Quando procrastinamos algo simples, o que era um item minúsculo da lista de pendências se transforma em algo monstruoso e irritante
Pode ser um simples e-mail para um colega de quem você não gosta. Talvez alguma burocracia; um pequeno ajuste em uma planilha ou uma nota fiscal que precisa ser arquivada. Quem sabe um breve telefonema para o seu chefe — algo que vai levar apenas um minuto e, ainda assim, de alguma forma, por algum motivo, você continua adiando.
Se leva apenas cinco minutos, você acaba se perguntando: por que diabos você não fez? Você perde tempo pensando em como isso é irritante — mas é claro que isso não resolve.
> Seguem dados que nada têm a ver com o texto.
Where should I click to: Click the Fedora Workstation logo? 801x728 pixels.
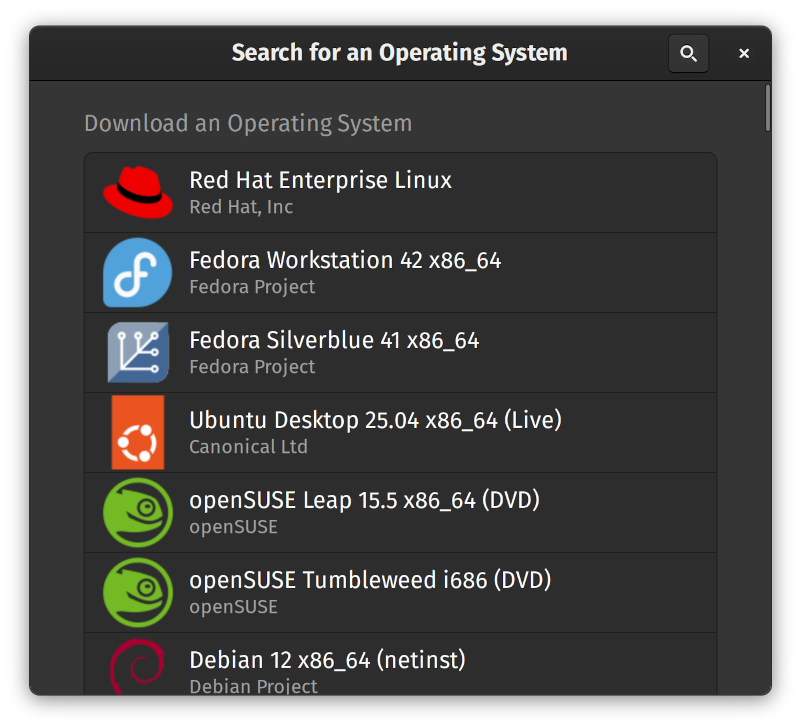[x=137, y=272]
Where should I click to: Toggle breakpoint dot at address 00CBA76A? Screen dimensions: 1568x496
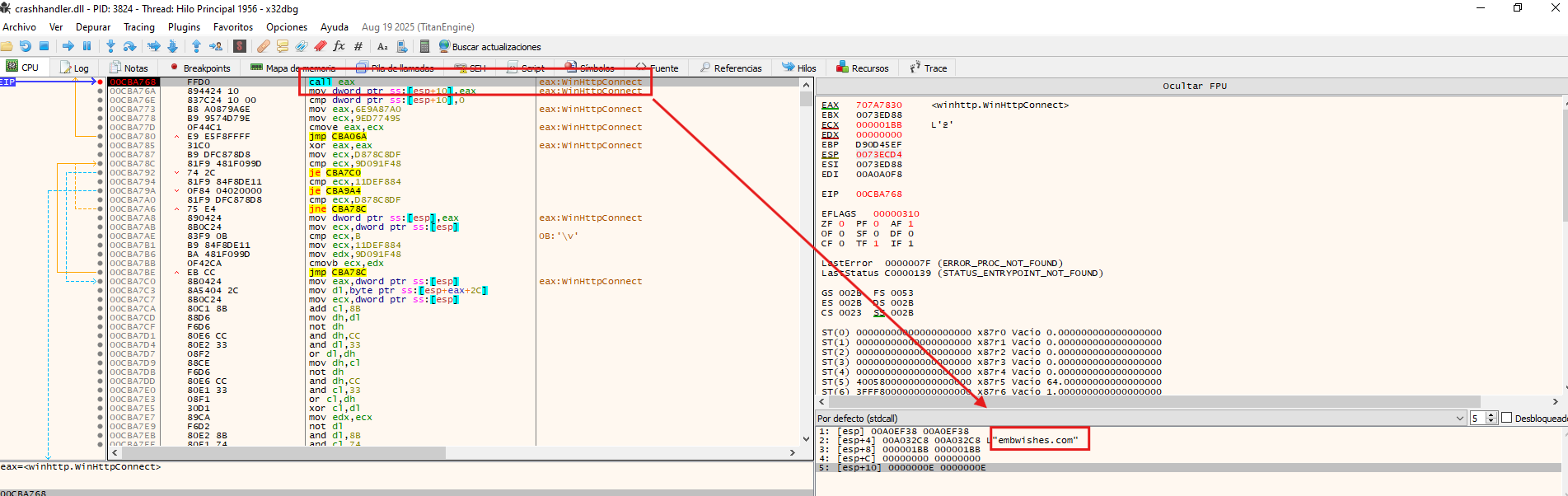101,91
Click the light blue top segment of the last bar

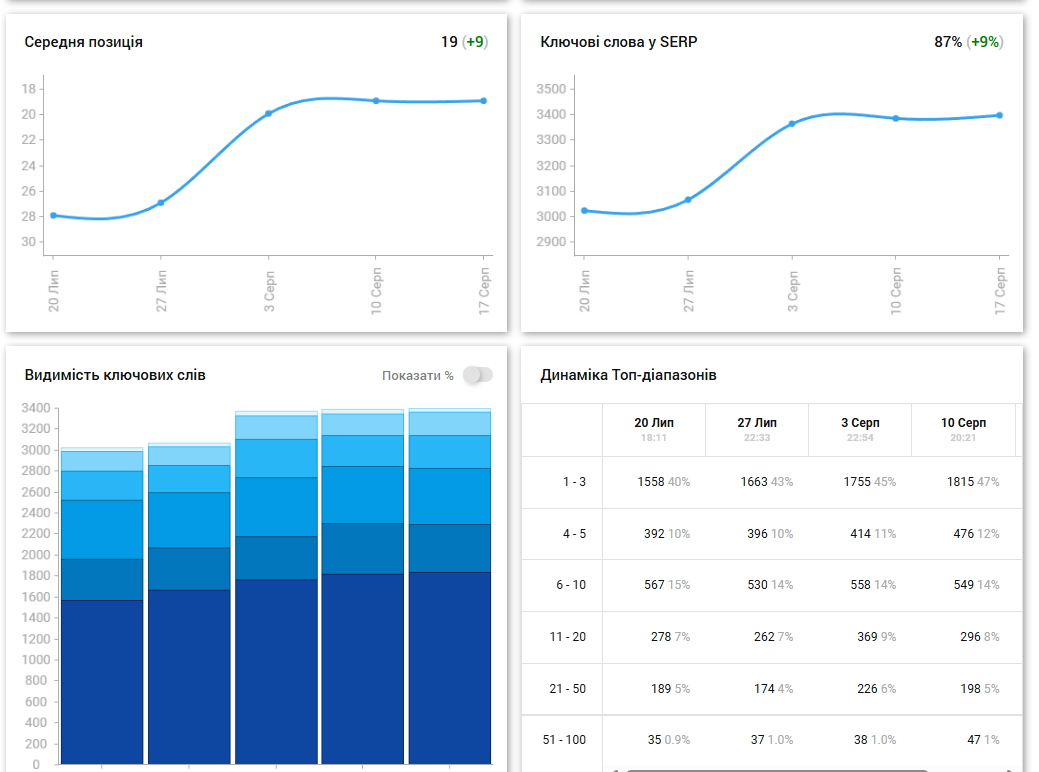[450, 423]
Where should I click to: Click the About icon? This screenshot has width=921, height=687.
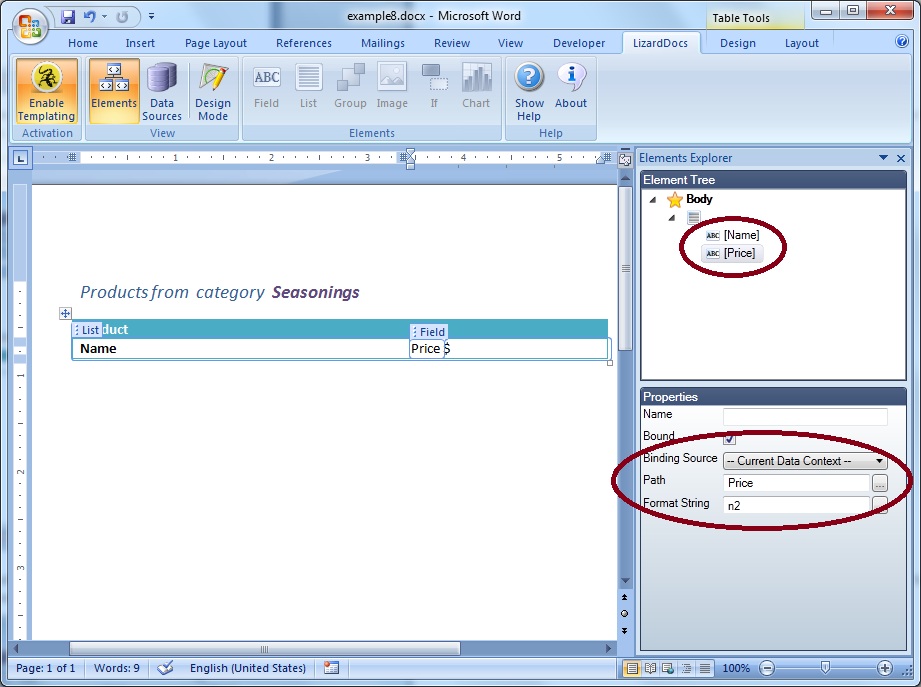pos(571,87)
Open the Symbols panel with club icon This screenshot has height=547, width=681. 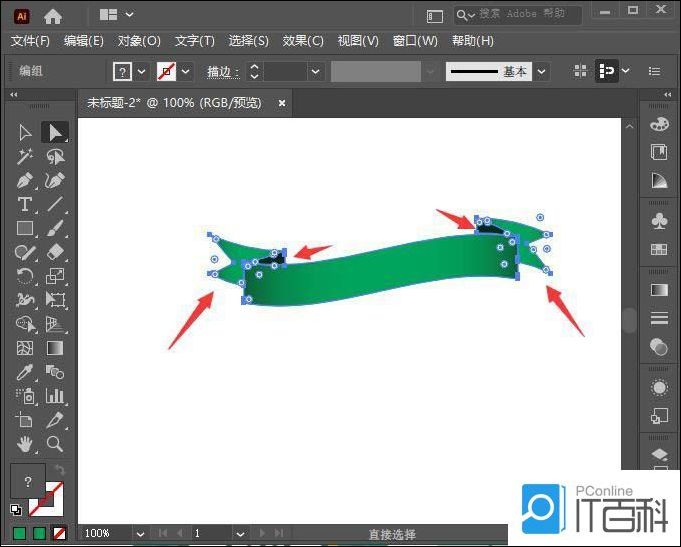pos(659,219)
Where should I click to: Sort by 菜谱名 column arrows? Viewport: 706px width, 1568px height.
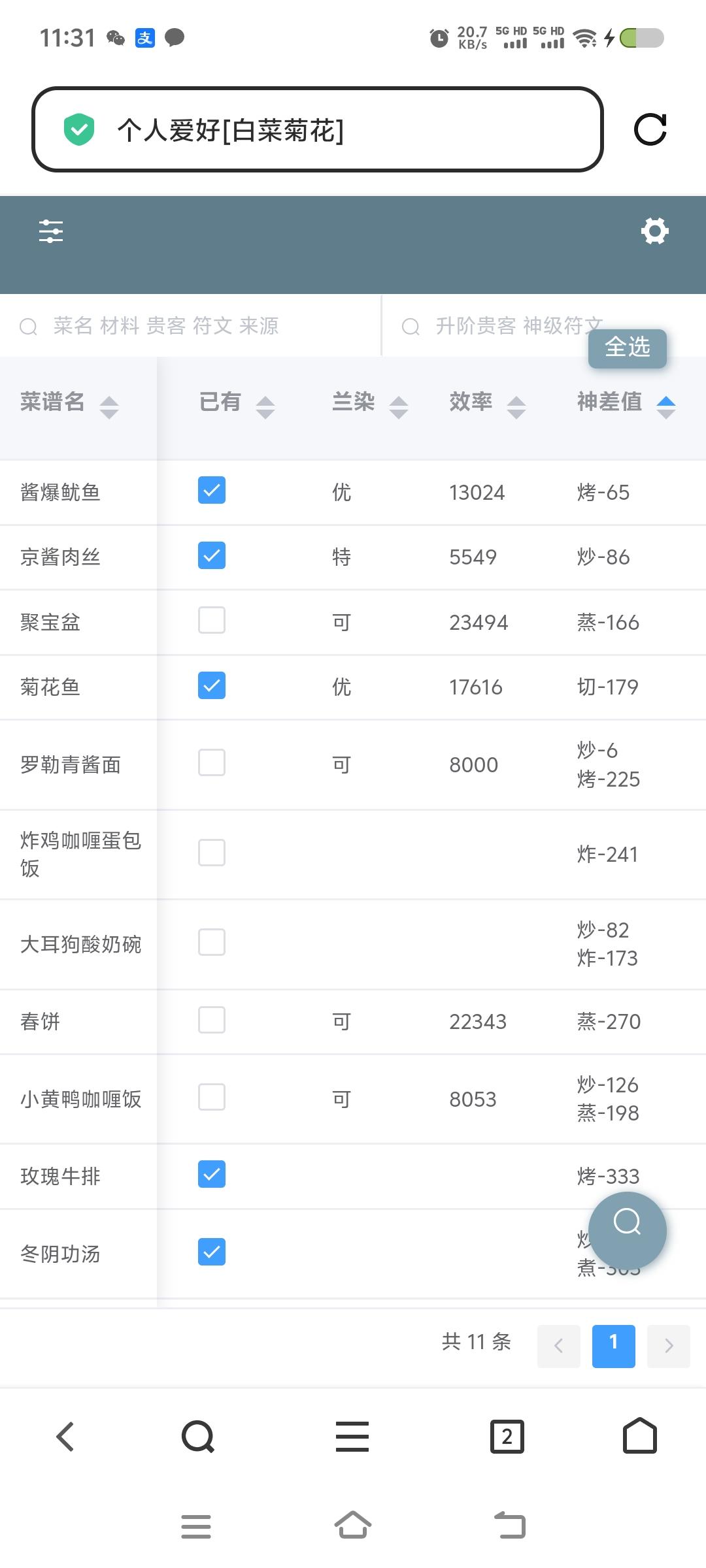click(109, 407)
Em vez disso, a tarefa continua lá, e o que era um item minúsculo da lista de pendências se transforma em uma irritação constante completamente desproporcional aos recursos necessários para concluí-la de fato. Pequenas tarefas tendem a ocupar uma quantidade extraordinariamente grande de espaço em nossas mentes. No entanto, há maneiras simples de reduzi-las ao tamanho normal, algo que começa com entender como permitimos exatamente que se tornem tão grandes. Sendo assim, ao reformular nossa abordagem em relação às tarefas, mudar nossa resposta emocional e praticar alguma autocompaixão, podemos trabalhar no sentido de concluir os pequenos itens da lista de tarefas que nos consomem.